6. Mourn not, therefore, child of immortality! for the spoiler, the cruel spoiler, that laid waste the works of God, is subdued. Jesus has conquered death; child of immortality, mourn no longer.

Heaven.

1. THE rose is sweet, but it is surrounded with thorns the lily of the valley is fragrant, but it springs up amongst the brambles. The spring is pleasant, but it is soon past: the summer is bright, but the winter destroys its beauty. The rainbow is very glorious, but it soon vanishes away: life is good, but it is quickly swallowed up in death.
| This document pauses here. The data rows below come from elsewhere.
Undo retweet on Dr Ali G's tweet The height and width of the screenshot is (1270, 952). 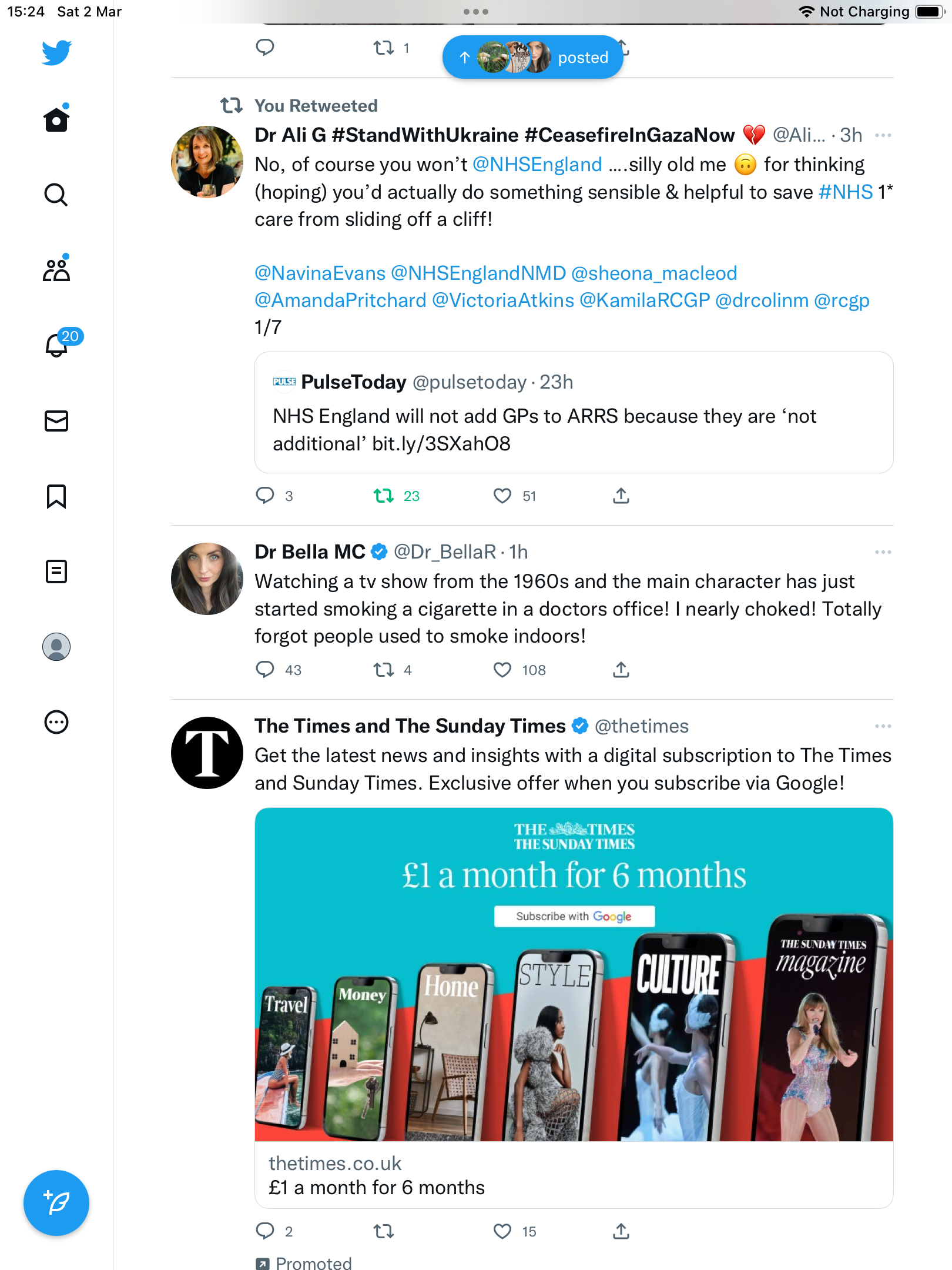coord(396,496)
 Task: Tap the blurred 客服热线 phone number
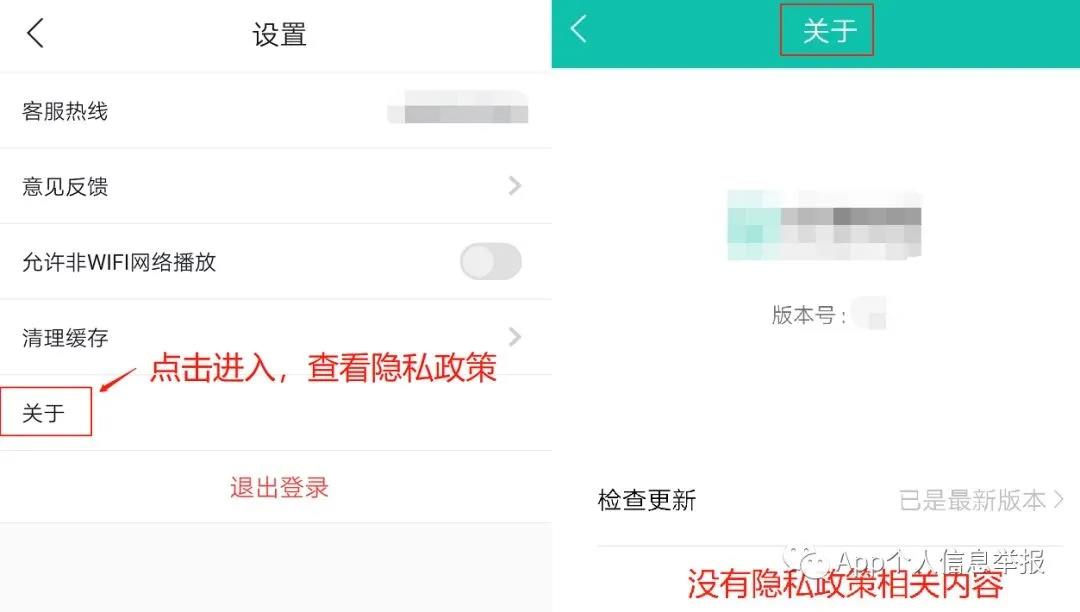(x=457, y=107)
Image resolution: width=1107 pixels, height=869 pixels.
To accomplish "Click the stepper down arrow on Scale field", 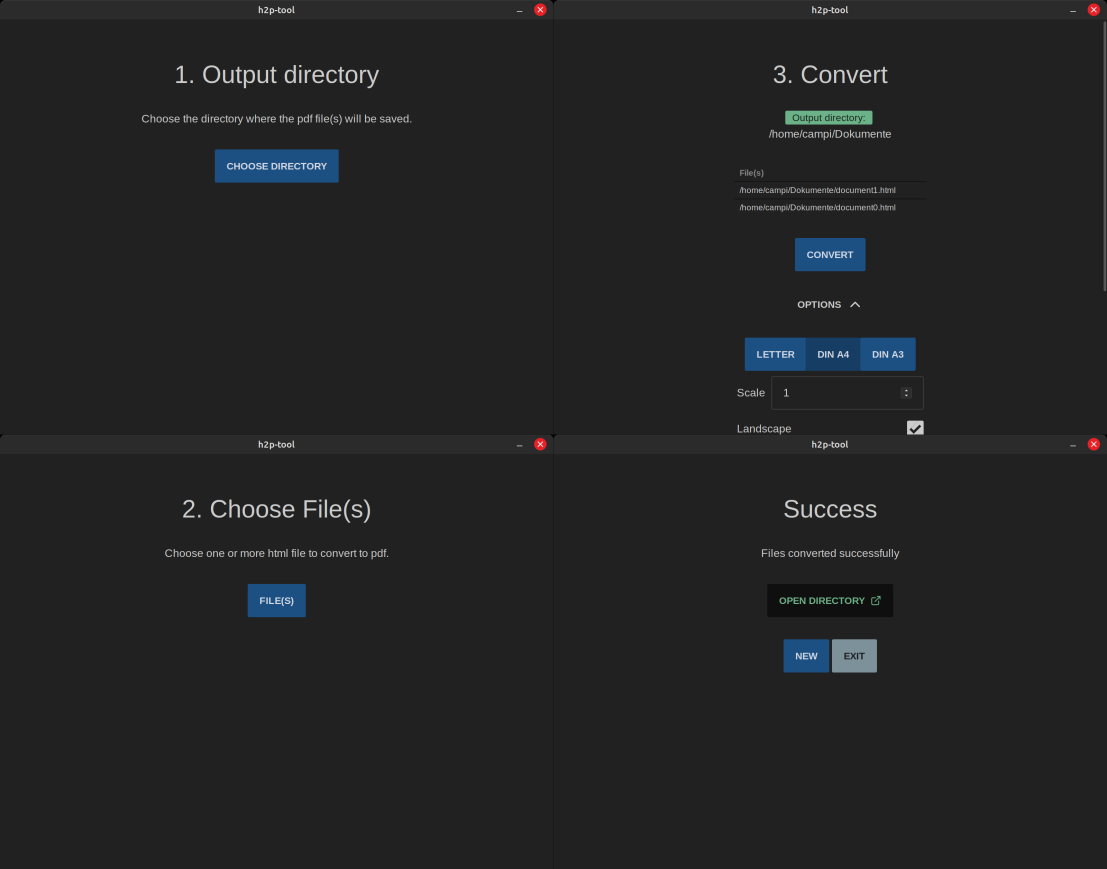I will coord(906,396).
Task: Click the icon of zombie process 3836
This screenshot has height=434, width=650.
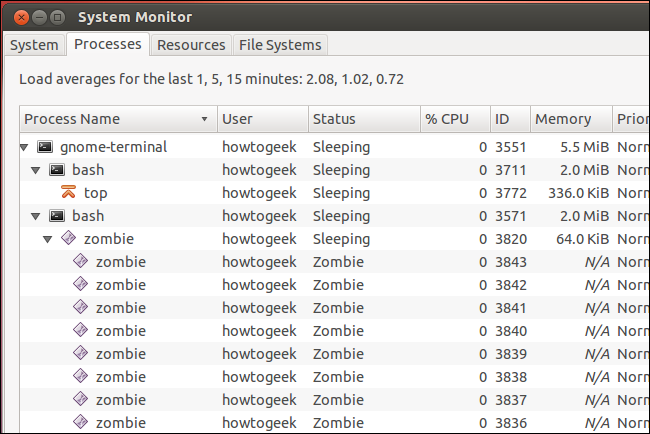Action: [81, 423]
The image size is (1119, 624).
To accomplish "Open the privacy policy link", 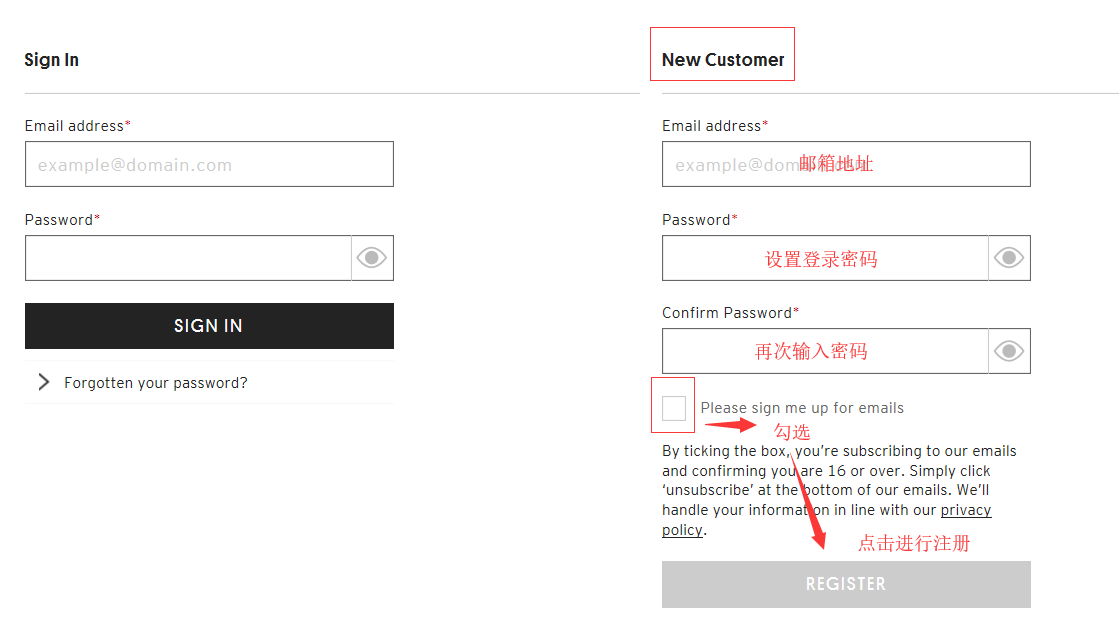I will 965,510.
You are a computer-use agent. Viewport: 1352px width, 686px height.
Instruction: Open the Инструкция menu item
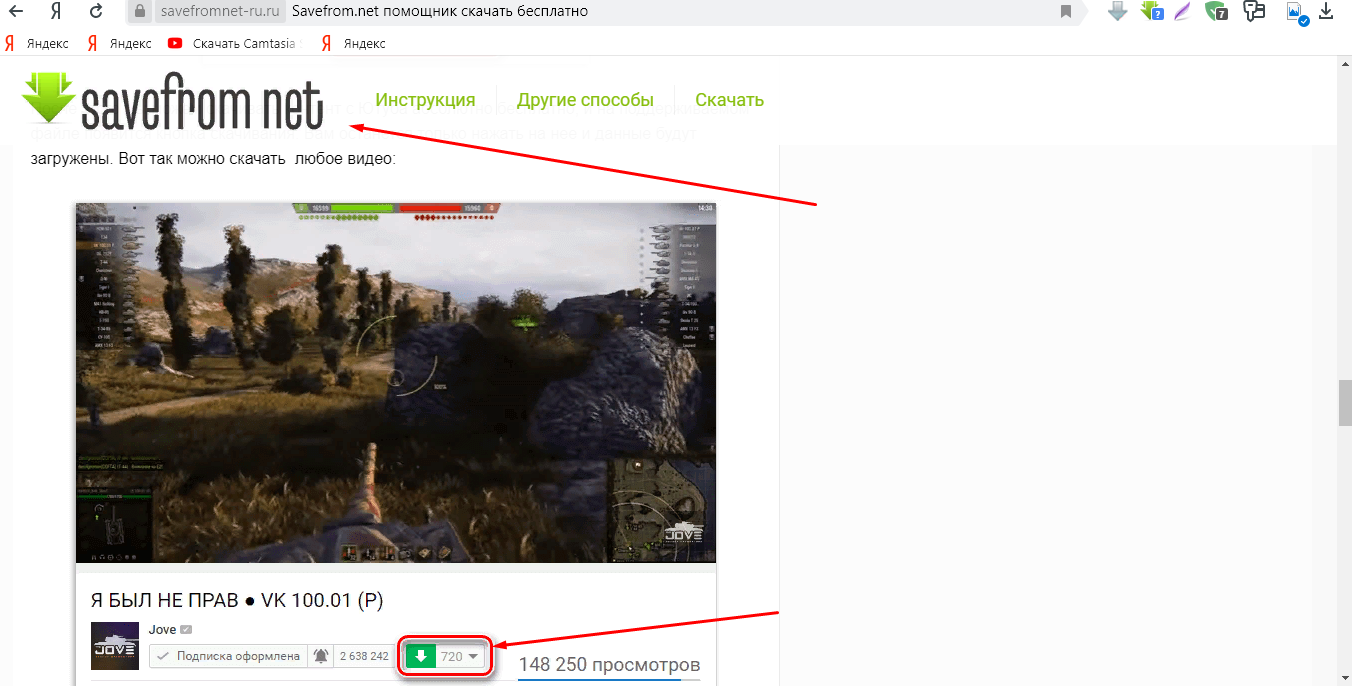pos(425,100)
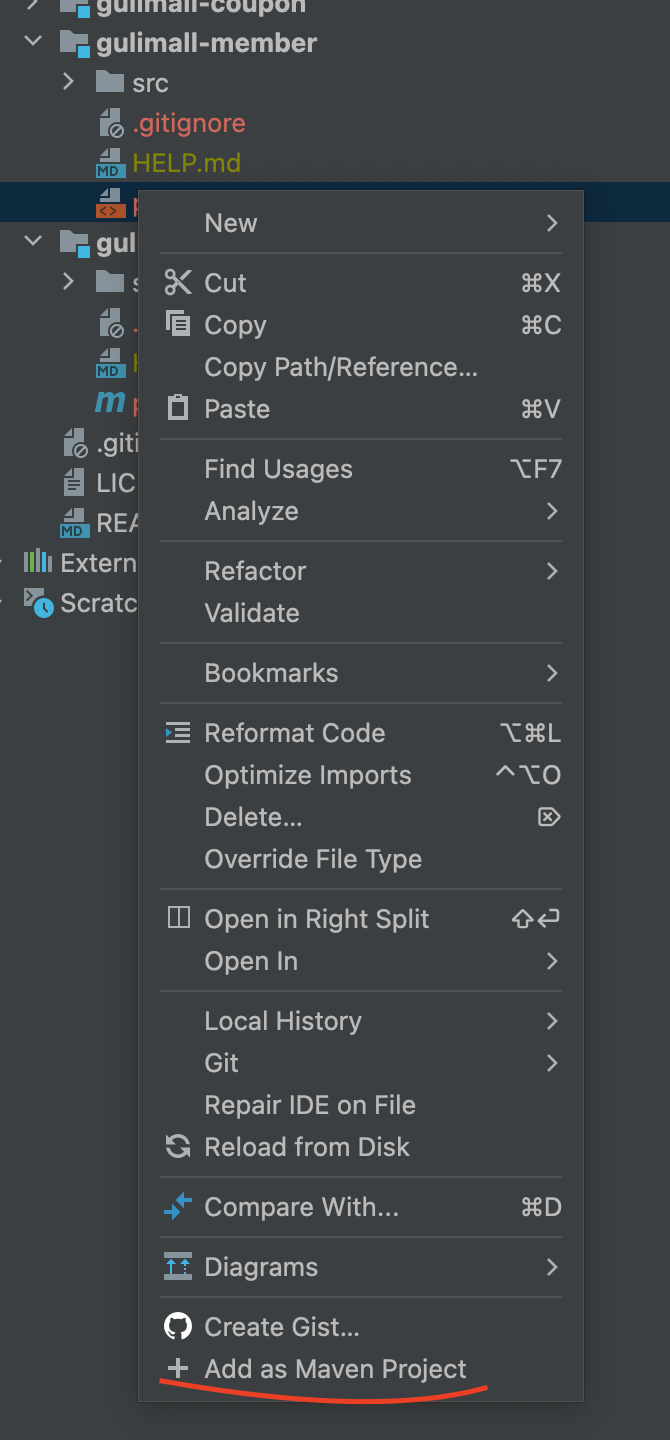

2. There is a land where the roses are without thorns; where the flowers are not mixed with brambles. In that land there is eternal spring, and light without any cloud. The tree of life grows in the midst thereof; rivers of pleasure are there, and flowers that never fade. Myriads of happy spirits are there, and surround the throne of God with a perpetual hymn. The angels with their golden harps sing praises continually, and the cherubim fly on wings of fire! This country is Heaven: it is the country of those that are good; and nothing that is wicked must inhabit there. The toad must not spit its venom amongst turtledoves; nor the poisonous henbane grow amongst sweet flowers. Neither must any one that does ill, enter into that good land.

3. This earth is pleasant, for it is God's earth, and it is filled with many delightful things. But that country is far better there we shall not grieve any more, nor be sick any more, nor do wrong any more; there the cold of winter shali not wither us, nor the heats of summer scorch us. In that country there are no wars nor quarrels, but all dearly love one another.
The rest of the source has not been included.